- _DATA PROVIDED_:
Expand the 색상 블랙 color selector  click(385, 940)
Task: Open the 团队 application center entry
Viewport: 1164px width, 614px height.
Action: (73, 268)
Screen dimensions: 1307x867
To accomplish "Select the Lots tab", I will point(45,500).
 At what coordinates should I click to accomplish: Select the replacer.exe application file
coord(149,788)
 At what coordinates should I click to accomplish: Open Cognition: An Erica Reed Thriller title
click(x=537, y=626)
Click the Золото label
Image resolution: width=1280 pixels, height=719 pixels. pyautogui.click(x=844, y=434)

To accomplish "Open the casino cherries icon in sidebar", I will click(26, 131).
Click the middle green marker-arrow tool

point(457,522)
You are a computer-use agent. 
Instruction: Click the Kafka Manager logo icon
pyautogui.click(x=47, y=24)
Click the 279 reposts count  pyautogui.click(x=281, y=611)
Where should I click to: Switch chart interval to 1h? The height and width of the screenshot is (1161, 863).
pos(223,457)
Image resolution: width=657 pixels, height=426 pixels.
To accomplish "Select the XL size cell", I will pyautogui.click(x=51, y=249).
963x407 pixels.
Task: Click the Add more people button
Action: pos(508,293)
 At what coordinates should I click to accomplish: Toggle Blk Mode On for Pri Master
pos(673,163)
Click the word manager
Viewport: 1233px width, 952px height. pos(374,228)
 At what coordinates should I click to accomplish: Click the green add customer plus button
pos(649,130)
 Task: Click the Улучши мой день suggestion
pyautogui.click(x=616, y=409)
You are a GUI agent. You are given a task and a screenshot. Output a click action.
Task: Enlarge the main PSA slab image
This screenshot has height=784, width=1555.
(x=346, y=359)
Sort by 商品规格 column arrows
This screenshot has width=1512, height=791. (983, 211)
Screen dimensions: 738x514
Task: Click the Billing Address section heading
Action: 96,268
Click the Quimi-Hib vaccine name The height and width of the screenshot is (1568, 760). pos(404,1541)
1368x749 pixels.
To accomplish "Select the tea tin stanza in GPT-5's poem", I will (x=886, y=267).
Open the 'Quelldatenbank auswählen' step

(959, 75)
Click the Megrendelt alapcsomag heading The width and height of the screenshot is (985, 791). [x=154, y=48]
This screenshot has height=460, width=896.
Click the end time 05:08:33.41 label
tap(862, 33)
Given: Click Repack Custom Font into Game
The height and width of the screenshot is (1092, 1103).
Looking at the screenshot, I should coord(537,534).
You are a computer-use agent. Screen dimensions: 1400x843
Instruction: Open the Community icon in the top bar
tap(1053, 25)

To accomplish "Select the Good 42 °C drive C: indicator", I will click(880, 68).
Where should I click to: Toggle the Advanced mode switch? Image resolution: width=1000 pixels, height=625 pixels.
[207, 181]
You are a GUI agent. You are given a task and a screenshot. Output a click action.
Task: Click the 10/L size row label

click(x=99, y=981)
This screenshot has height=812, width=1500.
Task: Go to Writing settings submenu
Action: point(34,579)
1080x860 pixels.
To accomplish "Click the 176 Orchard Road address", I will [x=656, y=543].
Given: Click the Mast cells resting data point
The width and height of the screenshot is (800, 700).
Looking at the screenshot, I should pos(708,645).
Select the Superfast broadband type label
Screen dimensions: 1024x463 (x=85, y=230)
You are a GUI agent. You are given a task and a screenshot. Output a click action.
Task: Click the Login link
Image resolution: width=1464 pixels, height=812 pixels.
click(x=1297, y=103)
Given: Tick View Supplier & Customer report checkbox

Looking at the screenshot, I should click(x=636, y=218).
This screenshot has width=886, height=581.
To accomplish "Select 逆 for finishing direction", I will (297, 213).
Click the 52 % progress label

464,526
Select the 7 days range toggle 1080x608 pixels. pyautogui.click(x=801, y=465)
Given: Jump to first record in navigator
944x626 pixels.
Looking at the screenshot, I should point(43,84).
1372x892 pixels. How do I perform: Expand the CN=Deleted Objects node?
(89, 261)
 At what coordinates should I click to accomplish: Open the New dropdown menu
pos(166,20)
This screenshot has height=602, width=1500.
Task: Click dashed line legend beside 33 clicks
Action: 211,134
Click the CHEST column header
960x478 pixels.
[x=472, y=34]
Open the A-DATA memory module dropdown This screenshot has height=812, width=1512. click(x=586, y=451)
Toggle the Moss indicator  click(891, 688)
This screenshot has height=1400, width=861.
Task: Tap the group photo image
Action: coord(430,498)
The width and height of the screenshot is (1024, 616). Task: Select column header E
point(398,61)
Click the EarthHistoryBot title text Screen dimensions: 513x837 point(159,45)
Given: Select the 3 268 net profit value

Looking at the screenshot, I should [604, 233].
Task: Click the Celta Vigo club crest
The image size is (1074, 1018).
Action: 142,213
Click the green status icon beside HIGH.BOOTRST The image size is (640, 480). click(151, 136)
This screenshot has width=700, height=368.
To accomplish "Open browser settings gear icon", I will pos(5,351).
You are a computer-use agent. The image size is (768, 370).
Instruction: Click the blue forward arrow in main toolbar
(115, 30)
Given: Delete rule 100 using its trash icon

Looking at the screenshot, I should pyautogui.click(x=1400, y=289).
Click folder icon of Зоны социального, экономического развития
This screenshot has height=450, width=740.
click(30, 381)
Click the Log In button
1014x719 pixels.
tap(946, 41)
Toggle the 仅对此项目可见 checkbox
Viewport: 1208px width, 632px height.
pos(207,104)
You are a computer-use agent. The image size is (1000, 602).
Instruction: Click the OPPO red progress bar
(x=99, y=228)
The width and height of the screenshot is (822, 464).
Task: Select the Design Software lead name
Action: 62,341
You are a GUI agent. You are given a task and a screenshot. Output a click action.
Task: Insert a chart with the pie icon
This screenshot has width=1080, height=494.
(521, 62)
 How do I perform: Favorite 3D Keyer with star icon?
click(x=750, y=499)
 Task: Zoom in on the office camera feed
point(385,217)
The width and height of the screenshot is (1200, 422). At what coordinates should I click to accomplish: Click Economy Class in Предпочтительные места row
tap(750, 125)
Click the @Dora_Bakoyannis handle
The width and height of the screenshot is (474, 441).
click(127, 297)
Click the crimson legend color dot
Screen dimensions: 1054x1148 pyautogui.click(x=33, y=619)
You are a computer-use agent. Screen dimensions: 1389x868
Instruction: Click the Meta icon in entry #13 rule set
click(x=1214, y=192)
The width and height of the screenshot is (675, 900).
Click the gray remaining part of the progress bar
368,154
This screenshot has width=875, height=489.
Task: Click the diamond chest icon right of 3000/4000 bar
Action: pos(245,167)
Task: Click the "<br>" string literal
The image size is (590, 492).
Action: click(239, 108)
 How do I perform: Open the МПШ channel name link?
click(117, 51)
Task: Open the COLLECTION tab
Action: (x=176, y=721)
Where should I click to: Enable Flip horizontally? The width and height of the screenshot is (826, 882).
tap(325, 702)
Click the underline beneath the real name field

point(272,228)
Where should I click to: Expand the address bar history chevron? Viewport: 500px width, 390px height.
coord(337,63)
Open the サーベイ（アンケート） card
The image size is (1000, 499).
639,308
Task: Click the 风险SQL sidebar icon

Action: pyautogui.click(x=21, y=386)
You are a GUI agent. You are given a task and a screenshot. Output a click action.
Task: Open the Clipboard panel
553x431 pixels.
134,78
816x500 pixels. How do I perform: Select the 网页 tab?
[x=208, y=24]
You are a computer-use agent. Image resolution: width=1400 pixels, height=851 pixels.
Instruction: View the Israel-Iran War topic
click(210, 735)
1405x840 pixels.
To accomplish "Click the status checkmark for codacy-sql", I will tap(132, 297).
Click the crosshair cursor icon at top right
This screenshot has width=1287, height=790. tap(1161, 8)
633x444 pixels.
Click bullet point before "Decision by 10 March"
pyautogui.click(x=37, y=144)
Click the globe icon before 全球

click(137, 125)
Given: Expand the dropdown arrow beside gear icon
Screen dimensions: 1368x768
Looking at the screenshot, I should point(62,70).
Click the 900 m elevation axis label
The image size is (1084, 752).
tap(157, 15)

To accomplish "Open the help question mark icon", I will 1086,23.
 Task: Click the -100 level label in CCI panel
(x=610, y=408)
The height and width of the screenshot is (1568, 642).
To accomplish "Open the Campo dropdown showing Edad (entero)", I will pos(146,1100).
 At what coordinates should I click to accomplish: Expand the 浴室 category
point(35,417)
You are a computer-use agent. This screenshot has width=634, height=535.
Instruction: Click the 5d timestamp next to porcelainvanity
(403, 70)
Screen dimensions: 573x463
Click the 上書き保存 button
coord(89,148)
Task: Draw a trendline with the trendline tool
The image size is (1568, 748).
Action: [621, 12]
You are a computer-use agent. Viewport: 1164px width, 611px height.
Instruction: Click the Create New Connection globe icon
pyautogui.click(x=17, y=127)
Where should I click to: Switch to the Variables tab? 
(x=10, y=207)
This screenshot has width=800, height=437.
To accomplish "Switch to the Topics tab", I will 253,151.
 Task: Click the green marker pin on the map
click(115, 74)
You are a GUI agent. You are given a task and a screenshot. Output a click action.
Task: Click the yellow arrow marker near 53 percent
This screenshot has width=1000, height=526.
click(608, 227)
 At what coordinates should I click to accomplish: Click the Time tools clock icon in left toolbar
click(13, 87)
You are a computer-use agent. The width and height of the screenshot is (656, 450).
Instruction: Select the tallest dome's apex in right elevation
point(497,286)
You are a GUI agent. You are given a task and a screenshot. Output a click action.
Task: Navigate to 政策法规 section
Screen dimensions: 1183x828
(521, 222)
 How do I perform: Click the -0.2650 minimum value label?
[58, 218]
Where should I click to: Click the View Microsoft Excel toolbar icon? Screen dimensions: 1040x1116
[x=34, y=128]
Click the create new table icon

- _TASK_:
Where the material contains a line with "gear", return that line.

- _ANSWER TO THIS EXERCISE_:
To accomplish "Open browser settings gear icon", I will pos(5,351).
Given: Expand the dropdown arrow beside gear icon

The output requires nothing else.